Plus le célibataire de 27 ans marchait, plus il ressentait l’envie de partager son immense joie avec une compagne de route. Deux buts en parallèle se dessinèrent alors : continuer son chemin vers Rome et trouver sa « petite fleur sauvage ». Une année plus tard à la faveur de nouvelles grandes vacances d’été, le pèlerin se remit en marche… seul. Parti des plages de Calais, là où il s’était arrêté l’année d’avant, il reprit son Chemin en direction de Rome. Son but : marcher aussi loin qu’il le pourrait en 3 semaines. Il atteignit Bar-sur-Aube 500km plus loin.
C’est deux semaines plus tard de retour en Suisse qu’il rencontra Séraphine, celle qui s’était reconnue dans la recherchée « petite fleur sportive et spontanée », celle qui allait devenir sa compagne de marche et sa compagne de vie. Avec un prénom pareil, elle ne pouvait être envoyée que par un ange (il y en a beaucoup sur les chemins). Il fallut bien quelques km pour que le pèlerin habitué aux marches solitaires ouvre son cœur…et ses bras. L’été d’après, c’est un nouveau chemin qu’ils réinventèrent à deux. Reparti de Bar-sur-Aube, les deux amoureux marchèrent toujours sur la Via Francigena jusqu’à Ornans dans le Jura Français. Leur but : apprendre à cheminer à deux.

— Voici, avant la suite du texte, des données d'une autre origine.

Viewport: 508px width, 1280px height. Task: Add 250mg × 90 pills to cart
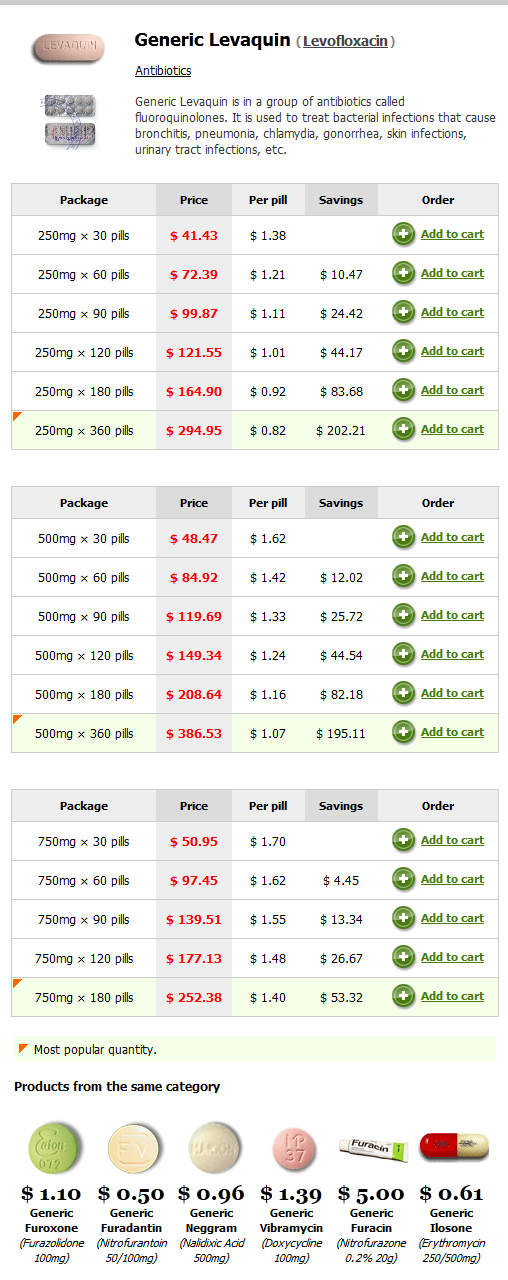coord(452,312)
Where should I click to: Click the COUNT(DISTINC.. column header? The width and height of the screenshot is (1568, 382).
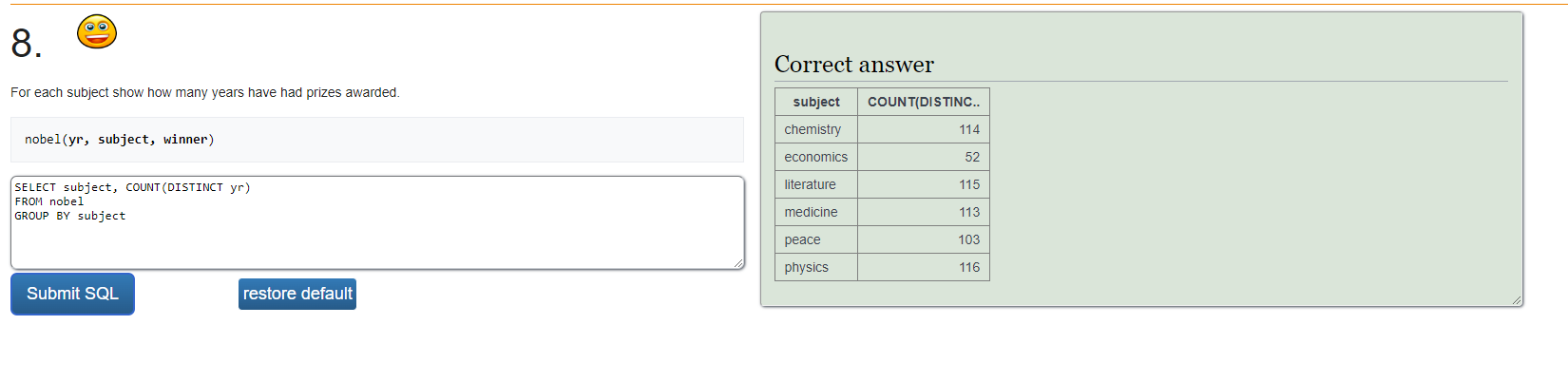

L’année de ses 30 ans, celui qui était parti vers St-Jacques 7 ans auparavant, se maria et devint papa pour la première fois. Allez savoir pourquoi, ce fut avec un bâton de marche (ou de pèlerin) que son fils fit ses premiers pas l’année suivante en 2017. La petite famille se remit en chemin à 3 à pied depuis Ornans. Leur but : le Col du Grand-St-Bernard, point culminant du chemin vers Rome ! Marcher 250km avec un petit garçon de 14 mois n’est pas chose aisée. C’est grâce à l’hospitalité de nombreuses personnes sur leur Chemin que la famille a pu réaliser son rêve.
Mai 2020, avec un petit marcheur de plus, c’est à vélo que la famille pèlerine devait repartir à 4 sur les chemins de la Via Francigena durant 5 semaines. Leur but : rejoindre les côtes de la mer Ligurienne vers Massa en traversant le Nord de l’Italie. L’actualité de ce printemps si particulier ne leur a évidemment pas permis de poursuivre leur rêve. Les grandes vacances ont par contre pu être décalées fin août-septembre. Loïc, Dévaki-Séraphine, Olivier et Célestin se réjouissent déjà de repartir à vélo. Nul ne sait encore s’ils pourront rejoindre la mer cette année (les enfants n’y sont encore jamais allés), peut-être se contenteront-ils de faire le tour de la Suisse ? L’important est ailleurs.
Le BUT qu’il soit atteint à pied, à vélo, par tout autre moyen ou même en restant sur place, n’est pas géographique. SUIVRE UN CHEMIN, qu’il soit de terre, de pierres ou d’asphalte, qu’il soit sportif, culturel ou spirituel, c’est ça l’important. Les pèlerins connaissent bien la devise : Le CHEMIN est le BUT.
« Bon chemin à toutes et tous ! Ultreïa ! »
(Ultreïa est une salutation pèlerine du Moyen-Âge qui pourrait être traduite par « Aide-nous, Dieu, à aller toujours plus loin, toujours plus haut », encore couramment utilisée aujourd’hui sur le chemin de St-Jacques.)